I was therefore overjoyed when this very unempirical hunch was given some credibility in a brilliant exchange between Matthew Taylor and Sir Anthony Seldon on Radio 4’s Moral Maze. I was driving the family down to Spain and catching up on some of the episodes. One of the benefits of modern technology is that you can be listening to something via the BBC Sounds app whilst your teenage children are hooked up to their own stuff, oblivious to the boring rubbish that Mum and Dad are listening to. However, they might have been a bit disconcerted when they saw me bashing the steering wheel and shouting ‘Yes!! Yes!!’ at the sunflower fields to my right. This was a direct result of their discussion about the future of education.
I say exchange of views – Taylor and Seldon were basically agreeing. And, dare I say it with a hint of arrogance, they were also agreeing with me and many of the themes of this blog.
Their points went something like this.
That schools should be civic institutions with significant local autonomy. They should be actively seeking solutions and responding to their local communities, not awaiting the latest national diktat to be told what to do. They should look outwards and liberate staff, not constrain. Teachers should be trusted and not be bound by excessive accountability.

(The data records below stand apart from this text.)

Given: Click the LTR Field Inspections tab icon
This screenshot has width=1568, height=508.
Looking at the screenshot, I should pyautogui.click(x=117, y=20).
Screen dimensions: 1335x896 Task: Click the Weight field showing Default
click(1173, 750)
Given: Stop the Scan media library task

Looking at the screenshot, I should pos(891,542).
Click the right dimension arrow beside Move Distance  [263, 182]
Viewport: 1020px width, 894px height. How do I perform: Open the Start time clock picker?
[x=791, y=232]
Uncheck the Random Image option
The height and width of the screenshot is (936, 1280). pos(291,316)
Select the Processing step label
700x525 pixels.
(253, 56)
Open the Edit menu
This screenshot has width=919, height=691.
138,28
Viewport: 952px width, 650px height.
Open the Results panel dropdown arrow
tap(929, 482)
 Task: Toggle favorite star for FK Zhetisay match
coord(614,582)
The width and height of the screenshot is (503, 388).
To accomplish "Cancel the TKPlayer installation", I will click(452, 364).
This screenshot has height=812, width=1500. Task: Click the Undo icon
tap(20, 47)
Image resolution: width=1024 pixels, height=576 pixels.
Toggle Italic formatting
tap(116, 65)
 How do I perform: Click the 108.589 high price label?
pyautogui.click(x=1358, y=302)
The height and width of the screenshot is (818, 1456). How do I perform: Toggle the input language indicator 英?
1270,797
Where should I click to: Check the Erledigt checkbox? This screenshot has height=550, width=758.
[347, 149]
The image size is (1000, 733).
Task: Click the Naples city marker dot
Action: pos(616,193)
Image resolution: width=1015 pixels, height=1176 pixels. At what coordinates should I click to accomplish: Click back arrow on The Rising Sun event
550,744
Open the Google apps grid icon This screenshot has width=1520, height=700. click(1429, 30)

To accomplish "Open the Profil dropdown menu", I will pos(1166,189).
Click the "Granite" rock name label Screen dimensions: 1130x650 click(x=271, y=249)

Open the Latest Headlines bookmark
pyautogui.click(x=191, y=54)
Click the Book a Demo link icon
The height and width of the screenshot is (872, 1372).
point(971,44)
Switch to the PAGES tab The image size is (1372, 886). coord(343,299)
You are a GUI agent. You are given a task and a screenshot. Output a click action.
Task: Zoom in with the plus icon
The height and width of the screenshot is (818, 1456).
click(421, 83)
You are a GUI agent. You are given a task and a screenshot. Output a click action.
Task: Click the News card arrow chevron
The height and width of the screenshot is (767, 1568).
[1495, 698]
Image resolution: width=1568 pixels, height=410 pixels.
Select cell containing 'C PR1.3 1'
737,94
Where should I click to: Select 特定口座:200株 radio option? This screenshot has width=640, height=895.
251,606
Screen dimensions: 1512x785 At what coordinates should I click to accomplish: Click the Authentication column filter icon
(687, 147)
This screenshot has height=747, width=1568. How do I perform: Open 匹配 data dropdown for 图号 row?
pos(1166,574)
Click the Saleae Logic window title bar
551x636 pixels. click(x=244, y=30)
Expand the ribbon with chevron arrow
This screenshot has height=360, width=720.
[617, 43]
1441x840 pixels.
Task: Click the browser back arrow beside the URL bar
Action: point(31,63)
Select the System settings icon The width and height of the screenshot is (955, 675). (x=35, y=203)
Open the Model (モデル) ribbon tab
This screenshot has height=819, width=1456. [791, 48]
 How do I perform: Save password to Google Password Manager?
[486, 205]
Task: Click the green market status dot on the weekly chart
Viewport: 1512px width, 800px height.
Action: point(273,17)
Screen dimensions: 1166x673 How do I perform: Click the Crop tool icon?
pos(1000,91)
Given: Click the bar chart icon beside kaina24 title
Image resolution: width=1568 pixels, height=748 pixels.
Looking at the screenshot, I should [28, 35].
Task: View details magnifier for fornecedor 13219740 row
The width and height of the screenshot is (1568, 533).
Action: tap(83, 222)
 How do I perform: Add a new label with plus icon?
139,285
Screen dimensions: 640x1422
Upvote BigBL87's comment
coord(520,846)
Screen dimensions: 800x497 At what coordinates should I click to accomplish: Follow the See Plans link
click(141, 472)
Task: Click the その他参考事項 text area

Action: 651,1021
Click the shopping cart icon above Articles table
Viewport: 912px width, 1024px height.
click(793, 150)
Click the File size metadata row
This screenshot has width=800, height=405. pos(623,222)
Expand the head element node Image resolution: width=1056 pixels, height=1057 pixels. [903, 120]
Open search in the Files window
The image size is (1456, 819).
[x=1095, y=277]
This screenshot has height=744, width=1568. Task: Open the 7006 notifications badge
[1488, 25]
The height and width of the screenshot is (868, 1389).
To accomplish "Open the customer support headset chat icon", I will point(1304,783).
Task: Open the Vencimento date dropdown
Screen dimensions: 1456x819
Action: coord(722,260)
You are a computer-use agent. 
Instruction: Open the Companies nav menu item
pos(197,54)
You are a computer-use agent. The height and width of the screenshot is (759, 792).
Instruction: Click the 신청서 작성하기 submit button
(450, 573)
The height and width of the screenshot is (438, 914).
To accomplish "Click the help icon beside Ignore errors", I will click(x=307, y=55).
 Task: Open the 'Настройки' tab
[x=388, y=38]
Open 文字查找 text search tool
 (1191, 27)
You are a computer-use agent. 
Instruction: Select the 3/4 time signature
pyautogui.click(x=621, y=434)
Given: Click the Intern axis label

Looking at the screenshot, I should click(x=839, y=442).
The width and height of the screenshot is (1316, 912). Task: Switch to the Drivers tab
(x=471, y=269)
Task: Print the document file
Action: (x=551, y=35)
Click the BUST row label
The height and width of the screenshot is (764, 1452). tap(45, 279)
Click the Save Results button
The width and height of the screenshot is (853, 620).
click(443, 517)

Schools that embraced this attitude were the ones that responded best to the pandemic shock, leaving others caught in the headlights, frozen as they awaited someone to tell them what to do.
I just can’t agree enough. Ever since becoming a headteacher, I have looked to my community as my accountable body. That’s not equivalent to doing as it says, or pandering to its wishes. It’s more of a collective thing; if they know that the leadership of the school is open, trustworthy, purposeful and collaborative, then there is a positive dynamic. Because all we do is for the benefit of the pupils and their families, a culture of ‘we’re all in this together’ results. In such situations, you can get through anything. Including a worldwide pandemic.
But if your only accountable body is the DfE, or Ofsted, what happens when they cease to exist? Or their measures of accountability do, as has now happened, albeit temporarily. Well, your whole modus operandi is compromised. If the whole purpose of your school is to look good to some bureaucrats in city-centre offices, then how do you find purpose when they suddenly disappear?
It may also be the reason that private schools have improved their reputation during the crisis. With parents paying significant sums of money, they expect their school to respond pro-actively and creatively, not sit around waiting for someone from London to tell them what to do. Private schools are often the most innovative and forward-thinking educational institutions we have though I accept they have many other advantages that make it a whole lot easier.
My school might be in the tenth most deprived community in England (IMD 2019) and one that faces huge challenges, but I try to convince myself that the parents are paying for their child’s schooling. I always ask, what if they were? We’d want them to be so satisfied with their decision to choose us that they would speak highly of the school in the local community. I think we’ve generally succeeded as a result.
And yet I know of schools that are hated in the community, but praised by the system, at least until March. I think this is why Adonis and others got so angry as they gradually realised just what they’d created. Is this what we really want for the future?
So it’s only a hunch, but I’m going for a positive conclusion here. This crisis may present an opportunity, one that I now know both Taylor and Seldon agree with (it’s great to know you’re not alone). Let’s return schools to their communities, devolve the autonomy locally, empower teachers and school leaders to serve these communities innovatively and creatively. Let’s come off our addiction to national strategies and national league tables and national standards. It seems even more sensible once you accept that the country has never been as divided as it is – national comparisons are about as useful as a canoe in the desert.
If things are going to change, it has to be this year. It’s like having a free hit in cricket – you can’t be out.
A free hit. Now that’s a positive message to take in to the summer holidays.